Sunday, October 27, 2013

Love's Transmission

Can I meander with a curiosity here for a moment? 

This morning, it's ten minutes until 10:00 a.m. Usually at this time I am saying my prayers of submission to God alongside Rev. Thomas Ryberg and Rev. Tom Ott at First Congregational Church of Battle Creek before we head in to officiate worship. It's important to pray and surrender to God before worship as an officiant because if you don't, you can easily think that you're responsible for God's presence instead of a vessel/witness for/to G-d's presence. That difference is the difference between idolatry and faithfulness. Kind of a big deal. Anyways, enough pontification. 

Today, this morning, I'm at home eating breakfast with Aurora while J.R. is in the shower. I'm home because I'm on maternity leave. My baby is 3 days past his due date. I'm good for nothing in the work world so I'm staying away from church even though the baby isn't here yet. I have some guilt about that, but it's fleeting. Like I said, it's ten minutes until 10:00 a.m. and all of a sudden Aurora starts saying "Tommy and Tom. Tommy. Tom. Tommy and Tom." Over and over, at least 20 times because that's what toddlers do: they repeat themselves. And I'm thinking to myself over cheerios, oh that's interesting. What interesting timing. Usually I'm with them, and not just beside them physically, but *with* them, in the most soul-connective, profoundly spiritual way you can be with folks at this time. And my daughter just happens to be uttering their names. 

Interesting. Kind of an under statement. 

Is my soul in her soul? I keep thinking about what we transfer. What lives on. What becomes (into) one from another. Does what we love become an object of affection in our children even before they can consciously choose to love that thing? I'm convinced that Aurora is not cognitively developed enough to put the multiple layers of time/place/relationship/face/name together in a conscious way (yet). Even so here she is at 19 months articulating, perfectly, the names of my Sunday morning companions, these men who have become more than colleagues, more than anything I can describe with words. Doing collaborative ministry (in the way we do) affords bonds between those ministering together that simply cannot be described. But I'll try. 

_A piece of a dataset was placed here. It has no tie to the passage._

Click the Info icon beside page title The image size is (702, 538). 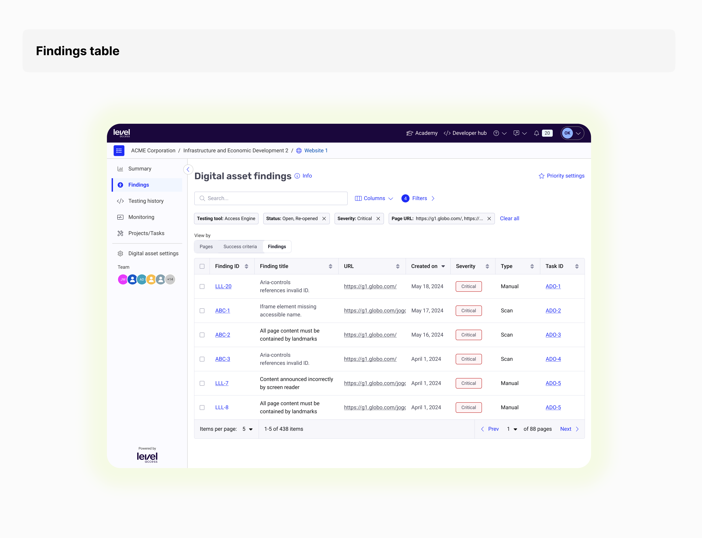297,176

Pastor teams see birth and death and abuse and liberation together, concretely, first hand. You pray with those dying on your knees together. You pour water on newborns, passing fresh flesh, one saying God, one saying Christ, one saying Holy Spirit together. You hear about people's trauma history in the same room and cry together in complete surrender to wordlessness, wishing you still believed in omnipotence. You watch together as people you love pick up the shards of glass that accumulate at their feet after divorce or being fired and you watch them take the tools of faith and their relationship with G-d and you watch them rebound beyond everyone's expectations. Pastor teams survive incredible upheaval and betrayal in the institution you serve together and become each other's only sources of sanity in those times. You have conflict with each other, sometimes big and sometimes small, but come out on the other side, better, with a greater appreciation for the diversity you bring and how that serves the collective better than any of you could as a solo pastor. Together. You serve a Great Great God and sometimes you witness that Greatness in the midst of your collaboration and other times you witness that Greatness in spite of it, which makes the belief in Greatness even more palpable. What I am trying to say here is that my relationships with Tom and Tommy, my love of them, is something very particular. It's a togetherness of profound power. And it's at its zenith on Sunday mornings. 

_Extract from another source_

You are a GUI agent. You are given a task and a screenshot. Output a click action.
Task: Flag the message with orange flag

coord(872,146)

So when my daughter starts calling their names when we are completely separate from the environment in which those relationships and that love usually flourish, I am struck by how that power might have made itself known to her. And then it has me questioning the whole freakin enterprise of spiritual power and parenting. Like, what kind of love relationships did I inherit from my parents? I found out recently that my biological father had a love of W.E.B Dubois and James Baldwin. My biological father who never spent a full day of his life with me. And yet, when I read Baldwin, and commingle with other folks for whom Baldwin's writings are important, I can feel this bone-deep sense of connection with something that transcends and yet lives inside of me. Did I inherit that love? 

All this to say: how it gets transmitted is a total mystery to me. But the fact that love gets passed on is of no question. As I sit here on the verge of giving birth to yet another gift/child, I'm more encouraged than ever that resurrection is real. Or, in the words of Mumford & Sons: "In these bodies we will live, in these bodies we will die. Where you invest your love, you invest your life." Amen.